Dong, S., Stam, R., Cano, L. M., Song, J., Sklenar, J., Yoshida, K., Bozkurt, T. O., Oliva, R., Liu, Z., Tian, M., Win, J., Banfield, M. J., Jones, A. M., Van der Hoorn, R. A. L., and Kamoun, S. (2014) Effector specialization in a lineage of the Irish potato famine pathogen. Science 343, 552-555.

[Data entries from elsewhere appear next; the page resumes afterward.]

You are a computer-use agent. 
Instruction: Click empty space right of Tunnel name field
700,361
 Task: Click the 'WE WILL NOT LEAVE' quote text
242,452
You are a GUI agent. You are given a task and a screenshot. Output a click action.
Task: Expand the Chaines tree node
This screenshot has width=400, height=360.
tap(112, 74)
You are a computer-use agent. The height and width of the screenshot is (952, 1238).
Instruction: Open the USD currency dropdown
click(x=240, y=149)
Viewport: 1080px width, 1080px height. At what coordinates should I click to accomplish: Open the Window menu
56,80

Kaschani, F., Shabab, M., Bozkurt, T., Shindo, T., Schornack, S., Gu, C., Ilyas, M., Win, J., Kamoun, S., and Van der Hoorn, R. A. L. (2010) An effector-targeted protease contributes to defense against Phytophthora infestans and is under diversifying selection in natural hosts. Plant Physiol. 154, 1794-1804.
Song, J., Win, J., Tian, M., Schornack, S., Kaschani, F., Muhammad, I., Van der Hoorn, R. A. L., and Kamoun, S. (2009) Apoplastic effectors secreted by two unrelated eukaryotic plant pathogens target the tomato defense protease Rcr3. Proc. Natl. Acad. Sci. USA 106, 1654-1659.